1971 book by Malcolm Muggeridge

Something Beautiful for God is a 1971 book by Malcolm Muggeridge on Mother Teresa. The book was based on a 1969 BBC documentary on Mother Teresa (also entitled Something Beautiful for God) that Muggeridge had undertaken.

In his book Muggeridge was a former left-wing radical. He became disillusioned with communism when he was the Moscow correspondent for the Guardian newspaper. He ended up joining Gareth Jones of the Times of London as the only two Western journalists to expose Stalin's Forced famine in Ukraine. The Soviets killed four million people in the Holodomor genocide. When the former communist and continuing agnostic researched the work of Mother Teresa's order of nuns in Calcutta's House of the Dying, he experienced a religious conversion which eventually led him to enter the Catholic Church in 1982.
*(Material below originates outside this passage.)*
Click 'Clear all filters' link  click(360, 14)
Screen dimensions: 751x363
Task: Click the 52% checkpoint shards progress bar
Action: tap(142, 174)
The book was first published by HarperCollins (ISBN 978-0002157698).

==Criticism==
In his book The Missionary Position: Mother Teresa in Theory and Practice and also in a 1994 documentary entitled Hell's Angel the journalist Christopher Hitchens derided Muggeridge as "that old fraud and mountebank". Hitchens dismissed as risible the account of a "divine light" miracle which Muggeridge claimed to have witnessed in Calcutta's House of the Dying. On viewing footage of the film Something Beautiful for God, Muggeridge attributed the clarity of the images to Teresa's "divine light". Although Muggeridge clearly explains in the book how he attempted the same feat in another documentary in the Middle East and it did not work, Hitchens still considers that Muggeridge's subjective interpretation of the events he witnessed in Calcutta and the consequent publicity surrounding those events contributed to Mother Teresa's seraphic reputation.